The WORST Food That Feeds Cancer Cells: Tom Seyfried (Transcript)

Here is the full transcript of Thomas Seyfried’s conversation titled “The WORST Food That Feeds Cancer Cells”.

In this conversation, Professor Tom Seyfried discusses his belief that cancer is a metabolic disease rather than a genetic one. He emphasizes the importance of recognizing cancer as a metabolic dysfunction in the mitochondria and highlights the role of lifestyle factors, such as diet and inflammation, in cancer development. He also discusses the limitations of standard cancer treatments and introduces metabolic therapy, which involves pressuring substances essential for tumor cell survival, as a way to eradicate cancer cells without causing toxicity.

TRANSCRIPT:

RINA AHLUWALIA: Professor Seyfried, welcome.

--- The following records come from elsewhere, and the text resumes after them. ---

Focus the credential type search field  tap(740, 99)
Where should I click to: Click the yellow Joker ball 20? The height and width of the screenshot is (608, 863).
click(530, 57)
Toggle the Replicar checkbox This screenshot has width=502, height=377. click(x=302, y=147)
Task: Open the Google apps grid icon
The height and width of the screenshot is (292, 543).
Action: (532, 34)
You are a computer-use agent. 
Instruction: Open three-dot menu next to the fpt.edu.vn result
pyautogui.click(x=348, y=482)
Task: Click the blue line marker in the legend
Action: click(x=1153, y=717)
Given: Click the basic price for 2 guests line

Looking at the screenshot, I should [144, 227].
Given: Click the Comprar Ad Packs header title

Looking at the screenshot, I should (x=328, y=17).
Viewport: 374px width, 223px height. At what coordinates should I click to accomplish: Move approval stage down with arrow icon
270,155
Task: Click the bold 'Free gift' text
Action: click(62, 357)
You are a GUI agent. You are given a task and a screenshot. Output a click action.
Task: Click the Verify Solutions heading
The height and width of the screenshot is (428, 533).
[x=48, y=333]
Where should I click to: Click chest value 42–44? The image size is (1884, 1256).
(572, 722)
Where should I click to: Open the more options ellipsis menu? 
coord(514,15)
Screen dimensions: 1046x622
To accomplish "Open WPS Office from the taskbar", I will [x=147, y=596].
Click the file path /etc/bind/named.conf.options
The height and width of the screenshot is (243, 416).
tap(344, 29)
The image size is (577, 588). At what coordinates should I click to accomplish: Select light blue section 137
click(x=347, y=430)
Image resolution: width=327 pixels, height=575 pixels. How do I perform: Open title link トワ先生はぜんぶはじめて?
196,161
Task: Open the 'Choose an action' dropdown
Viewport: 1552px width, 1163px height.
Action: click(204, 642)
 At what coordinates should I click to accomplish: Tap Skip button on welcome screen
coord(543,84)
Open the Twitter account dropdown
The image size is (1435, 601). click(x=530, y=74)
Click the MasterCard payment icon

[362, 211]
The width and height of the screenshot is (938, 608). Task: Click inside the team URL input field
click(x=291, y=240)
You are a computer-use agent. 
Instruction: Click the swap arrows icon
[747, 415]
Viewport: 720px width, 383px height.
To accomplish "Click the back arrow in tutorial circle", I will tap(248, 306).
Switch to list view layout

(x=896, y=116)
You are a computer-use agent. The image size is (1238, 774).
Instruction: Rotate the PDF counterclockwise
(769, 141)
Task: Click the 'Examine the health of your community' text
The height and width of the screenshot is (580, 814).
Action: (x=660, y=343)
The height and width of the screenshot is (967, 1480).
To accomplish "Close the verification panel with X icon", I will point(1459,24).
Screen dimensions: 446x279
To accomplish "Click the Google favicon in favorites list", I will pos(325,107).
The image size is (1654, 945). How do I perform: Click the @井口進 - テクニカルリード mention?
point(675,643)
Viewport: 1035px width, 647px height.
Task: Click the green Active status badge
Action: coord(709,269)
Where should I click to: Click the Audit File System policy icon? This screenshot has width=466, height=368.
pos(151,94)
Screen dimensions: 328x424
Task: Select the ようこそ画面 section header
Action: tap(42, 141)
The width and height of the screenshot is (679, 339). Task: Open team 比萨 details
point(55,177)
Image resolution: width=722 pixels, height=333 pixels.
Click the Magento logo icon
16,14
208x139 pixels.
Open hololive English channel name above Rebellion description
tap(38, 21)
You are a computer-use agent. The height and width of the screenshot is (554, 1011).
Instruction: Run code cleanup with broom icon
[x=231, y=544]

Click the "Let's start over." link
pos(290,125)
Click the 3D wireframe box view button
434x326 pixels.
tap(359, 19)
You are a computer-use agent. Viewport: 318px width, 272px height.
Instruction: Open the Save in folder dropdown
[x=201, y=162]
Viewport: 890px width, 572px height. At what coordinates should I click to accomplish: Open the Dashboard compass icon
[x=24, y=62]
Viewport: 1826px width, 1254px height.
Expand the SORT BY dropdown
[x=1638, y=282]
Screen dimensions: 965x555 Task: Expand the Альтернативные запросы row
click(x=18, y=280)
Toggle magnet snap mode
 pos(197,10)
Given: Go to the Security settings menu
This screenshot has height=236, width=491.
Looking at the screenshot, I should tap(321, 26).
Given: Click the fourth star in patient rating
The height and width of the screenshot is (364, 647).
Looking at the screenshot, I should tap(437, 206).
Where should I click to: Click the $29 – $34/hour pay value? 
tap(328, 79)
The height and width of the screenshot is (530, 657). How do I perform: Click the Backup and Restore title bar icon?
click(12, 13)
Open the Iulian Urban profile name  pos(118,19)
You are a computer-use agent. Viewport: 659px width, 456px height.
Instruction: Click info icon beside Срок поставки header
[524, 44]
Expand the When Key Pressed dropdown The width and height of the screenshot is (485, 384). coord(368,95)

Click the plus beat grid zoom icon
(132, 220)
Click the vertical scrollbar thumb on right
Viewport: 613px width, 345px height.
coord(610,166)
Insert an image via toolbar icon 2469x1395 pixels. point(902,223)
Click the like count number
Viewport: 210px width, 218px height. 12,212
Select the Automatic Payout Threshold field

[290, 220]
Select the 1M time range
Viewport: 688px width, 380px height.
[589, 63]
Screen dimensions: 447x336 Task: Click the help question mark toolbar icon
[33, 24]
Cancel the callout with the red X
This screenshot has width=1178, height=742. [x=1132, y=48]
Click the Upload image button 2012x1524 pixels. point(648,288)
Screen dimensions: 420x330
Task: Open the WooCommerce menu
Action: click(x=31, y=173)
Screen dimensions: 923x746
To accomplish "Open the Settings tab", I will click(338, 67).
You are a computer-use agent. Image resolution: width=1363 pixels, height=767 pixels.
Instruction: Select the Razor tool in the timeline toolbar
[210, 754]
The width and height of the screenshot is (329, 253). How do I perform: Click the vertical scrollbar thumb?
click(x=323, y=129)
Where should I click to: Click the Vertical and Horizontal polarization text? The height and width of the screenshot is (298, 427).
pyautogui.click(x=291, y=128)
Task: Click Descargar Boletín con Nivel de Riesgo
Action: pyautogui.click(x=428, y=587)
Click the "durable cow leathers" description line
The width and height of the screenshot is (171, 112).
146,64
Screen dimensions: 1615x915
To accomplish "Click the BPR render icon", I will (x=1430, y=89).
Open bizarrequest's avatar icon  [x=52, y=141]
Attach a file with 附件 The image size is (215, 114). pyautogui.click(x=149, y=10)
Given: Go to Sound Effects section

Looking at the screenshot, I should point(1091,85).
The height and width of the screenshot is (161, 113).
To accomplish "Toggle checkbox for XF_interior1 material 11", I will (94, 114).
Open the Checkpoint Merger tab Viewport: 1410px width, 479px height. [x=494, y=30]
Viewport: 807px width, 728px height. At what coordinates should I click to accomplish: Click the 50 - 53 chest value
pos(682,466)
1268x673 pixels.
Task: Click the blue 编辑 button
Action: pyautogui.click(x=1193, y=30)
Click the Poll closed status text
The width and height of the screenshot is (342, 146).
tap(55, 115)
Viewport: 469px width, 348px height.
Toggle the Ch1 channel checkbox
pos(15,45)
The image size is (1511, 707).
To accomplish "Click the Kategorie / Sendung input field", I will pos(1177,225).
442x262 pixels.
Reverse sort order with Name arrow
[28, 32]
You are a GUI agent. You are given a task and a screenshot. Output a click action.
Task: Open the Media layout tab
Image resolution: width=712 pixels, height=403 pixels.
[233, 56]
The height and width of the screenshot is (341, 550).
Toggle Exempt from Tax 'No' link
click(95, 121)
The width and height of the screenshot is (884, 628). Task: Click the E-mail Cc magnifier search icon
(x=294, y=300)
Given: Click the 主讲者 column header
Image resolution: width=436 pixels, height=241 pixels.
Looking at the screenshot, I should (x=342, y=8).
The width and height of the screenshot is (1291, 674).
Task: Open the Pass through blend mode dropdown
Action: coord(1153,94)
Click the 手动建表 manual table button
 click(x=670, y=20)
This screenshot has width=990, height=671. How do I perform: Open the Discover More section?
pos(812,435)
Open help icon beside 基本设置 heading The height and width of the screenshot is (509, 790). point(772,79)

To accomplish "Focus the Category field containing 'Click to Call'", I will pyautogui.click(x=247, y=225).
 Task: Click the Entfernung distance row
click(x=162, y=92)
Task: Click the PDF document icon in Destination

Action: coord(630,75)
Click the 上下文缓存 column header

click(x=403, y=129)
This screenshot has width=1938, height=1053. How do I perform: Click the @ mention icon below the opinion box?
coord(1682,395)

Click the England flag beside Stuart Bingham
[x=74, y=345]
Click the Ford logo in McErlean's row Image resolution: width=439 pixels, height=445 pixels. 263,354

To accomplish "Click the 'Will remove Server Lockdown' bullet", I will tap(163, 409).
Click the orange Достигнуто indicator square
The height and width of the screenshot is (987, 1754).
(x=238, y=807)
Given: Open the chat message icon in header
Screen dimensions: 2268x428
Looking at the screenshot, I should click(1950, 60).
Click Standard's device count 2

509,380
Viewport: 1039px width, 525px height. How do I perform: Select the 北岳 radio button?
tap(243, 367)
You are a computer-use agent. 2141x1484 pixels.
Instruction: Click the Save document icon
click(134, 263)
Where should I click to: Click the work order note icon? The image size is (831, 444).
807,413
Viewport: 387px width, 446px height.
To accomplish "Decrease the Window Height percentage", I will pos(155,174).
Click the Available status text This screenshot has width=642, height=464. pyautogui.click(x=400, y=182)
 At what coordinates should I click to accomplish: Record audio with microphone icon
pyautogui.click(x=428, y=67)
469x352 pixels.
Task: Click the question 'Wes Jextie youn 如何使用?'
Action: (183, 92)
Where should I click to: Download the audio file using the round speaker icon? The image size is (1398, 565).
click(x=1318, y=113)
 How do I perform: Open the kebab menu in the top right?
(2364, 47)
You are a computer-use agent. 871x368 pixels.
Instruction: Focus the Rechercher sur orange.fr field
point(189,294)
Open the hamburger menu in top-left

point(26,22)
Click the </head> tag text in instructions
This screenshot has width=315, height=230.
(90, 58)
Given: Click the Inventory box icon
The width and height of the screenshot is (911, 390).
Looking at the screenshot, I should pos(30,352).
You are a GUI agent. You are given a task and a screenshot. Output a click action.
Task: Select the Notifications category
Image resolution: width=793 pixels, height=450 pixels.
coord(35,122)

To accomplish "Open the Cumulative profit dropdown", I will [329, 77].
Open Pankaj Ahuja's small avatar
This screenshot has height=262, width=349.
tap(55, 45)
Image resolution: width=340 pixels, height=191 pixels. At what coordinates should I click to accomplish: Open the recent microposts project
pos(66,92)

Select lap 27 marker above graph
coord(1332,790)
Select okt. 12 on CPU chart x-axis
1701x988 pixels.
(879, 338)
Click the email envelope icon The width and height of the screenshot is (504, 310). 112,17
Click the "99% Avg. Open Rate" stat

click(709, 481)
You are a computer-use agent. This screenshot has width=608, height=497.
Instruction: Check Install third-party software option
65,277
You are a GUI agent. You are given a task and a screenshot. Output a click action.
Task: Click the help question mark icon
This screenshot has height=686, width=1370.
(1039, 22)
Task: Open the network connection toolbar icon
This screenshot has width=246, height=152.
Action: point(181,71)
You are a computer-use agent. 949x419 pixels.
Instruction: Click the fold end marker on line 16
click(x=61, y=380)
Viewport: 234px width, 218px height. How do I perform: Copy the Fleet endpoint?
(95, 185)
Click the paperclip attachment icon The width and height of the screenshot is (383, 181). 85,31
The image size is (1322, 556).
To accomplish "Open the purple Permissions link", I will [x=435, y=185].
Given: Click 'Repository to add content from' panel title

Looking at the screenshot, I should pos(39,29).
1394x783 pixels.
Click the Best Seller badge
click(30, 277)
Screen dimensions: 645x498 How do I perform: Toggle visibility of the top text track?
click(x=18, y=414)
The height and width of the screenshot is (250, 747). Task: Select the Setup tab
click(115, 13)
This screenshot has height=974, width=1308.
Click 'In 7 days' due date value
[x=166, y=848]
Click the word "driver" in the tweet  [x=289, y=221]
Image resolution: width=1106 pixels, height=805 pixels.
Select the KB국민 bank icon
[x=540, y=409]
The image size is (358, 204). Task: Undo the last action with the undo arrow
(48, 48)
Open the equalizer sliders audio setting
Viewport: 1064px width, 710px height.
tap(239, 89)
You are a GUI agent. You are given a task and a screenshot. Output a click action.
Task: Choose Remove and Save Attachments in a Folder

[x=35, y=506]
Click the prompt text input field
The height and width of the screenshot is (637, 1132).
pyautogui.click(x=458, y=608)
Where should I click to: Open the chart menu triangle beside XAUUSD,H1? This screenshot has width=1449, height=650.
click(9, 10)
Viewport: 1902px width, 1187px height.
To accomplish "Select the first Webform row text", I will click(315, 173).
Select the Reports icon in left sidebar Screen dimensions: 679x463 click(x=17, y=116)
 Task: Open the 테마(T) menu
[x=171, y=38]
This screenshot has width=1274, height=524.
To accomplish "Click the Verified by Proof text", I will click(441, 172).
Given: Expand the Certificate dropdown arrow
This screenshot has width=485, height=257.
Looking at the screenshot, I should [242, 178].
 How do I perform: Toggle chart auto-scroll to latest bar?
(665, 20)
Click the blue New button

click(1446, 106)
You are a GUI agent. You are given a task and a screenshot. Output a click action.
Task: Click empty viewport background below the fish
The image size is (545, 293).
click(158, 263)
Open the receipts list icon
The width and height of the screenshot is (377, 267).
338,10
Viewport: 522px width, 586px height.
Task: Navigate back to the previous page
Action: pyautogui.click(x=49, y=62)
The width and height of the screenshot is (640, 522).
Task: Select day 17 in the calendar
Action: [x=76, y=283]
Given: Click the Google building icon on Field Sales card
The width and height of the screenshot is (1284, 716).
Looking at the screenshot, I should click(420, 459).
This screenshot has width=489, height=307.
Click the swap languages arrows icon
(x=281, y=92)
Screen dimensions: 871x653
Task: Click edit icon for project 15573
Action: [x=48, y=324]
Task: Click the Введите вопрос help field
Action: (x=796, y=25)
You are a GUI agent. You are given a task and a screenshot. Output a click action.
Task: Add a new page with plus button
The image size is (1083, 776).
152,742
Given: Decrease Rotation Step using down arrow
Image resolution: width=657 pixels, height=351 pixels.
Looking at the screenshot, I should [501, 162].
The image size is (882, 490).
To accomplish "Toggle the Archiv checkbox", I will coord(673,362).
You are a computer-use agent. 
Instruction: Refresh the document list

TOM SEYFRIED: Oh, it’s nice to be here, Rina. Thank you very much.

RINA AHLUWALIA: Well, the one thing from researching every part of the work that you do is that you really understand the biology of cancer, how cancer starts. And even you say that cancer is overtaking heart disease as the number one killer.

So today, Professor Seyfried is going to discuss how cancer starts and the worst foods that feed cancer cells. And the big question that we all want to know, is cancer preventable? But before we get into all that, Professor Seyfried, I would love to know, why are you on a mission to fight cancer?

Cancer Research: The Journey and Discoveries

TOM SEYFRIED: Yeah, well, I don’t know. Maybe it is a mission, but we’ve been doing research on cancer for more than 30 years. And like many, many, many people who do research on cancer, oftentimes it’s completely disconnected from what goes on in the clinic. So we do what we call basic research with little, if any, translatable connection to the guys, to folks that are actually dealing with the disorder themselves.

But we do in vivo work models, natural models of cancer, not these genetically engineered kinds of things that aren’t really representative of what happens in the clinic.